Поезд без остановок шел всю ночь и остановился только утром. Через некоторое время за стеной вагона послышались голоса, и двери со скрежетом открылись. Солнышко стояло довольно высоко, и его лучи ласково пригревали всё вокруг, наполняя воздух ароматами пробуждающейся земли. Если бы к этому не примешивался приторный запах мазута, железа и угарного газа от паровоза, да не маячили охранники с винтовками, стоявшие на значительном расстоянии от эшелона, то можно было бы сравнить это утро с утром уже далёкого, но такого милого сердцу села. Поезд стоял на втором пути небольшого полустанка. По одну сторону состава, за редкими акациями лесополосы, раскинулся зеленеющий пригорок. На противоположной стороне расположилось здание приземистого, обшарпанного снаружи, вокзала. Неподалеку от него стоял маленький домик с белыми занавесками на окнах, очевидно жилище служащих полустанка, и багажный сарай. На горизонте белели хатки какой-то деревни. Как и накануне, женщинам и детям разрешили первым выйти из вагонов. Они тут же воспользовались этим и запрудили весь косогор вдоль эшелона. Управившись со своими делами, женщины стали собирать проклюнувшиеся из земли поросли молодой крапивы и щавеля. Загнав женщин назад в вагоны, охранники выпустили мужиков, которые в придорожной лесополосе стали заготавливать ветки, сходили за водой в колодец около вокзала. Спустя некоторое время вдоль вагонов задымились костры, и люди, под присмотром конвоиров, стали готовить себе еду. Пока Хохол колдовал над ведром с жиденькой пшенной кашей, к нему подсел Чульнев, за все это время не проронивший и двух слов, спросил:

— Скажи, Иван Иванович, почему нас остановили здесь? Может быть, тут и переселят? Как думаешь?

— Ты, Григорий, вроде не дурак, а рассуждаешь как малое дитя. Ты, думаешь, что раскулачили только нас? Вон видишь вдалеке деревню, так знай, что в ней тоже потрясли мужиков, а теперь везут родимых впереди нас, а если еще нет, то повезут следом. А по-твоему выходит, что их выселят, а нас на их место поселят? То есть поменяют шило на мыло? Нет, милый мой, трясут всю Россию. Недавно мне рассказывали, что в казачьих краях выселяли сразу целыми селами, поголовно. Не думай, что мы самые разнесчастные. Несчастными будут и те, кто остался дома. Еще только весна и что же? Мельницу полой водой снесло, скотины и половины не осталось, а если бы мельница и осталась в целости, то на ней нечего молоть будет. Землю отобрали, а засеяли только на треть. Так что, Григорий, выбрось из головы фантазии и думай как выжить, ибо нам предстоит путь длинный и очень тяжелый. У вас есть хоть какие-нибудь продукты?
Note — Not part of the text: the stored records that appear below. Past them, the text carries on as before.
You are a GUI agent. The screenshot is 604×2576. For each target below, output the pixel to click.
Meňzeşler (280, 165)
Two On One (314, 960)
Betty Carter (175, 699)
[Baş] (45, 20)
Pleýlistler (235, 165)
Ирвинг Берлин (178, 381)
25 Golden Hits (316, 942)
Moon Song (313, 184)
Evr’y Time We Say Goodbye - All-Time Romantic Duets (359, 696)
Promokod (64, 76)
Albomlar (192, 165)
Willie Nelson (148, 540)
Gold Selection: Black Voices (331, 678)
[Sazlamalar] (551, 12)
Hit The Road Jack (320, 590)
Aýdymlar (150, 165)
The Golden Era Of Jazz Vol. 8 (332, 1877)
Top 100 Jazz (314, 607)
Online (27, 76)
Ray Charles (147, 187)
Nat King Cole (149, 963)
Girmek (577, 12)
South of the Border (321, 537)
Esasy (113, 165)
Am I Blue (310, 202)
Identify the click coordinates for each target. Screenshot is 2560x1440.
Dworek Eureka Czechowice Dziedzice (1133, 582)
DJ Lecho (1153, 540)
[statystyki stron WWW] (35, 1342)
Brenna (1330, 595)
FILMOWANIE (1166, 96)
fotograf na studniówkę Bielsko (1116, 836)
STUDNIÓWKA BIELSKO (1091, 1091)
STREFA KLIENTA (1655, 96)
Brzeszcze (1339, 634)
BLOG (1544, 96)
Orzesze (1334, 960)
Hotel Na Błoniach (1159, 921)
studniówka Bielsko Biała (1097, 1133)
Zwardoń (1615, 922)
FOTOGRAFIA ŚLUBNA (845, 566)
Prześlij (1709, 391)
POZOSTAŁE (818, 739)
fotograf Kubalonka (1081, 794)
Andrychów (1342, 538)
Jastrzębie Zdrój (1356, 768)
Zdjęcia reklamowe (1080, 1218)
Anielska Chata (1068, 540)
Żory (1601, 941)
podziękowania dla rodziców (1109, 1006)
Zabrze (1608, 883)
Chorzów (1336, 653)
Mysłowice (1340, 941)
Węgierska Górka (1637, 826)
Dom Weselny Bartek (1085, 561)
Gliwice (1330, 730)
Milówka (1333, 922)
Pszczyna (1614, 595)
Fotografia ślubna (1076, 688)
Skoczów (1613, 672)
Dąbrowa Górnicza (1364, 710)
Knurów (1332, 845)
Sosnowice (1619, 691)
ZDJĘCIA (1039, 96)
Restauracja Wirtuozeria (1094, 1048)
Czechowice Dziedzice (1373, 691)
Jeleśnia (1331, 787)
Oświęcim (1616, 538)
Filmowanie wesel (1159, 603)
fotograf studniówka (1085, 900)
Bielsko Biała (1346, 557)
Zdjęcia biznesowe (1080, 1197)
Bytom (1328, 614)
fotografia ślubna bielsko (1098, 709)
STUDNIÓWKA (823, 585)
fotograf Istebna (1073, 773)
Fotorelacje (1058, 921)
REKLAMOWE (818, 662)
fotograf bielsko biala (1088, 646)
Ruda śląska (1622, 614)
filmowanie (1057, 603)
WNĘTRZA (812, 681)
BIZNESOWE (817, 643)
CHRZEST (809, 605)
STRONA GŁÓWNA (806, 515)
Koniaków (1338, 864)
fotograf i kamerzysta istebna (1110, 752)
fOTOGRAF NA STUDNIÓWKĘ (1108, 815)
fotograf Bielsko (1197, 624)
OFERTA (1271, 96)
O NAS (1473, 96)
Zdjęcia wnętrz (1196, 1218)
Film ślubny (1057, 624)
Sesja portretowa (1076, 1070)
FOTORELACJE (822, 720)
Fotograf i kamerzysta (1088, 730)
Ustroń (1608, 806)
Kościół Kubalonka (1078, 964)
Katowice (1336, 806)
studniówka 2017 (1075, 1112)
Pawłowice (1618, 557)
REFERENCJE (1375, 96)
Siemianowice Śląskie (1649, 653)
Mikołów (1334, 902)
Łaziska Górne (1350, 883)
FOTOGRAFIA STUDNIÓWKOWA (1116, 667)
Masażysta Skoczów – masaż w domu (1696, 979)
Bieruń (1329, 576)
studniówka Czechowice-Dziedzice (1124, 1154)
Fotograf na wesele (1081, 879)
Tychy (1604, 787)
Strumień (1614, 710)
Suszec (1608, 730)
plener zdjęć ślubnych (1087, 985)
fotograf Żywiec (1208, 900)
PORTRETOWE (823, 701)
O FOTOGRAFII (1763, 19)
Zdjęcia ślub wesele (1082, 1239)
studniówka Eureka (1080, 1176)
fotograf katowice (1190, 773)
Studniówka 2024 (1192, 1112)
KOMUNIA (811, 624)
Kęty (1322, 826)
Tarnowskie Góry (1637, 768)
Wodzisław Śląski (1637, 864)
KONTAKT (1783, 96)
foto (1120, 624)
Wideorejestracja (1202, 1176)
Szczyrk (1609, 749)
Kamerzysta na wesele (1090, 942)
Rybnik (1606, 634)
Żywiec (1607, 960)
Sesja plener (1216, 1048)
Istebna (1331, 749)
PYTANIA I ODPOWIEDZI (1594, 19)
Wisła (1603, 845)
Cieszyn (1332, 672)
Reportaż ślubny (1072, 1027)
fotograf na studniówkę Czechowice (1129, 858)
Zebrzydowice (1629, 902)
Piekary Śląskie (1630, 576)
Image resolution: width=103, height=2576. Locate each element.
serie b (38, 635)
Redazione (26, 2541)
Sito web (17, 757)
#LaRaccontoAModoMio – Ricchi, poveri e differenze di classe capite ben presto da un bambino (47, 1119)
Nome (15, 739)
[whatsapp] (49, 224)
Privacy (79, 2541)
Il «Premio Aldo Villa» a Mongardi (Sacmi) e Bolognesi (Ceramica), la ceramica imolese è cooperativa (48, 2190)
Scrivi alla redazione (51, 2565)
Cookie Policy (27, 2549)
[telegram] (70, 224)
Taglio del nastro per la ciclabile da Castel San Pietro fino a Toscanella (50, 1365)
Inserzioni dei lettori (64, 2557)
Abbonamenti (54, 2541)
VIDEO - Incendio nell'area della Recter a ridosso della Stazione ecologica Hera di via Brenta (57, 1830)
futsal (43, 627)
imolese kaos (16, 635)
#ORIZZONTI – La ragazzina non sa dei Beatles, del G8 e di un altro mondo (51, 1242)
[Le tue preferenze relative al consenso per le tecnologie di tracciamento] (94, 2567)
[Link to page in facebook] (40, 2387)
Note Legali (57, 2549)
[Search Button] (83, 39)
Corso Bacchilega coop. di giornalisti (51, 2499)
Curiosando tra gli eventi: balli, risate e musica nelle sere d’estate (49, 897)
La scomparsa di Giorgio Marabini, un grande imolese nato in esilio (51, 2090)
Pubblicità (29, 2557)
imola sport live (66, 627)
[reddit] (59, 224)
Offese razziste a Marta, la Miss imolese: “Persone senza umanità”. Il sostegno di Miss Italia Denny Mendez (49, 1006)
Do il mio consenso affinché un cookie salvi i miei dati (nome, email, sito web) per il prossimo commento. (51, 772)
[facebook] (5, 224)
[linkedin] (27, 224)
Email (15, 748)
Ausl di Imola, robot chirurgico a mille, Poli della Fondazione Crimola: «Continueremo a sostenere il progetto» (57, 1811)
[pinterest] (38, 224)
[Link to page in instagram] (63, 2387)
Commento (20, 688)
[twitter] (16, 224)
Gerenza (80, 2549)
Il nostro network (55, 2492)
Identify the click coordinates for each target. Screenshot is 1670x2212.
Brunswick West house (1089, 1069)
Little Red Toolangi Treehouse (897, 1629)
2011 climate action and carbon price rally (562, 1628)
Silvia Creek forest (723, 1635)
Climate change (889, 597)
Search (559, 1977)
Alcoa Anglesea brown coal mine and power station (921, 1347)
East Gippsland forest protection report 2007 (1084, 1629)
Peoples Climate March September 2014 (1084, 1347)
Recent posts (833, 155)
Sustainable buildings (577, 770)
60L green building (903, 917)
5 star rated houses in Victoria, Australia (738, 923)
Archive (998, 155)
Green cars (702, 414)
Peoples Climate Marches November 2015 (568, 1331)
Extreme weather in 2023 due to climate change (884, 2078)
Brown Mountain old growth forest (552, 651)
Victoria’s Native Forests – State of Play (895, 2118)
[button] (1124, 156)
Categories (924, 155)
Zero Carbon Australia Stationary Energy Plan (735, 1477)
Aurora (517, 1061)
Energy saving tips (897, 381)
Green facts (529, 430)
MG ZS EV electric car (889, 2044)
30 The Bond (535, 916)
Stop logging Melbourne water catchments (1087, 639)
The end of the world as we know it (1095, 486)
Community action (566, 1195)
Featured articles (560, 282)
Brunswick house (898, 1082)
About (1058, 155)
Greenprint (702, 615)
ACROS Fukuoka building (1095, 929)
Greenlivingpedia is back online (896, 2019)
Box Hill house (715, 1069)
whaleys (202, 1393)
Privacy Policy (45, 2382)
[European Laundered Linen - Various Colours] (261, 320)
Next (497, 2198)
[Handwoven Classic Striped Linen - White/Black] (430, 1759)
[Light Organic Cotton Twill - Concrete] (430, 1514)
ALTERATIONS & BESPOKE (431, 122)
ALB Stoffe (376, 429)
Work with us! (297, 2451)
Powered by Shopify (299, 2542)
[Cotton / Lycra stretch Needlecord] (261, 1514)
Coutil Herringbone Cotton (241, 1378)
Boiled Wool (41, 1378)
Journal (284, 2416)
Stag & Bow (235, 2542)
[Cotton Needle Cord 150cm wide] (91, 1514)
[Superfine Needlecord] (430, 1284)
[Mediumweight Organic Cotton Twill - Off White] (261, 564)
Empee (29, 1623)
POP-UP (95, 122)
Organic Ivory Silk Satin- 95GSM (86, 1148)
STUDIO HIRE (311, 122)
Григорий не ответил, молча поднялся и пошел к своим, свесив голову на грудь.

Ванюшка с сестрами с жадностью и надеждой смотрели из вагона на булькающее в ведре варево, которое готовили им дядя Ваня. Не бог весть, какая была эта еда, но и ту ждали с нетерпением, так как мучительно чувствовали голод, который не отпускал, ни на минуту, ни днем, ни ночью. Хохол знал, что его попутчики голодают, но постоянно твердил об экономии продуктов. В жидкий кулеш он положил несколько маленьких кусочков сала. Дарья ребятишкам намазала тонким слоем топленого масла по куску черствой лепешки. Хотя этого было мало, но все понимали, что таким образом можно какое — то время продержаться. Дети голодали, обвиняли в этом дядю Ивана, и только много лет спустя убедились в том, что он был прав, прижимая еду.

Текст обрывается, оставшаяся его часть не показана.